UNC bball Walter Davis Duke 1974

Forward/guard Walter Davis (24) shoots the ball on March 2, 1974 in a game against Duke in Carmichael Auditorium. Photo Courtesy of UNC Athletic Communications.

Phil Ford couldn’t bear to watch.

It was Senior Day for the 1973-74 UNC men’s basketball team and with about 30 seconds left in regulation, an upset at the hands of the Blue Devils seemed inevitable. With the game still blaring from his television, Ford stepped outside.

“I started washing my dad’s car because I didn’t want to watch the guys lose,” Ford, who was a senior in high school at the time, told The Daily Tar Heel. “I had to go back inside to get something and the game was still on. To make a long story short, I didn’t see it live but I’ve seen many replays of it.”

The "it" in question? One of the most iconic shots in UNC men’s basketball history.  

Nearly 50 years ago, on March 2, 1974, North Carolina first-year Walter Davis banked in a long-range buzzer-beater to cap off an eight-point comeback in the final 17 seconds against Duke. The shot sent the game to overtime, where the Tar Heels won, 96-92. 

"[Davis] said after the game, 'As soon as I let it go, I knew it was way off,'" Art Chansky, a veteran sportswriter and author of several UNC basketball books, told The DTH. "But it was so off that it hit the backboard and banged into the basket." 

Down by two, then-head coach Dean Smith decided in the huddle to hit Davis, who would be protected by a double screen past midcourt. But first, a long inbounds pass had to be made.

Oh, and there were three seconds on the clock.

Charlotte Hornets general manager Mitch Kupchak, who assisted on the shot as a then-sophomore, can still recall each detail in vivid color.

“We drilled it so often in practice, all you had to do was throw the ball to a space and then you’re assuming the other person is doing what they’re supposed to do, and they’re going to turn around and the ball is going to be there,” Kupchak told The DTH. “So really, I just threw the ball to an area and I knew [what] he was going to do.”

In football, it’s referred to as a square route — you run down, plant and go to the right. All Kupchak had to do was throw it to the correct spot.

“As fate would have it, he caught it and I think he took a dribble and just banked it in,” Kupchak said. “I remember the crowd leaving the building and then slowly as we scored — two more, two more and a couple of free throws — they started coming back into the building.” 

Then-DTH assistant sports editor Michael Davis, recapping the game in The DTH the following Monday, wrote: “It’s very hard to determine at this point who were the biggest losers in the Tar Heels’ miraculous 96-92 victory over Duke — the Blue Devils themselves or those skeptics who left in the last minute of regulation play.”

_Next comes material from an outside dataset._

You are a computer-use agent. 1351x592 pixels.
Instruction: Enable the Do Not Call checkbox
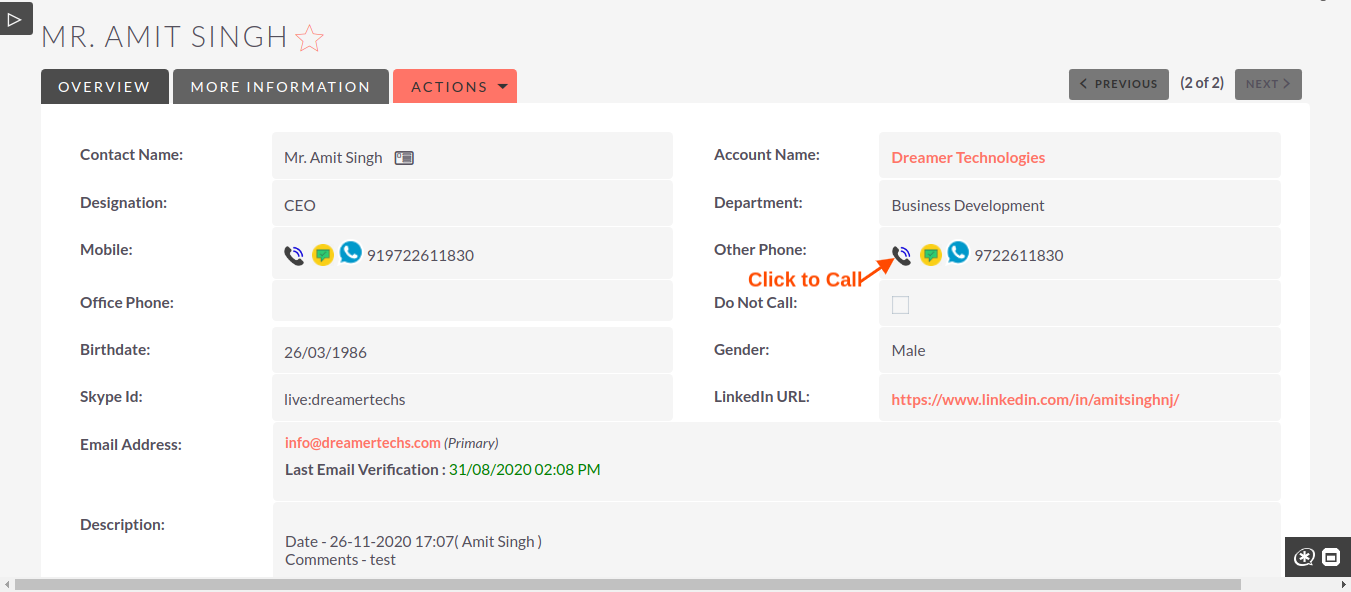coord(900,304)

And for those who were lucky enough to see the play in person, the moment took on a mythical, almost hazy, quality. Bill Cole, a retired sports journalist who worked for the Winston-Salem Journal for nearly 40 years, said people still disagree on how far the shot was. 

UNC refers to it as a 25-foot shot. But as for others?

“Some people say it’s 40 [feet],” Cole told The DTH. “Other people say he hit it from midcourt, and then there’s other people who swear he shot it from somewhere out on Fetzer Field.”

Ron Green Jr., who worked as a Charlotte Observer sportswriter for 23 years, said the shot became part of the lore and legend of Carolina basketball.

As a young teenager living in Charlotte, Green remembers running outside to his basketball goal immediately after the game and trying to duplicate the shot with his friends.

“It was one of those moments you didn’t quite see coming,” he told the DTH. “But here we are 50 years later still talking about it and watching it.”

Just ask Kupchak. He said since he moved back to North Carolina six years ago, people continue to bring that play up when they bump into him.

“The Duke shot, that carries with you forever because it instills in you the never-give-up attitude,” Kupchak said. “You’re never out of it.”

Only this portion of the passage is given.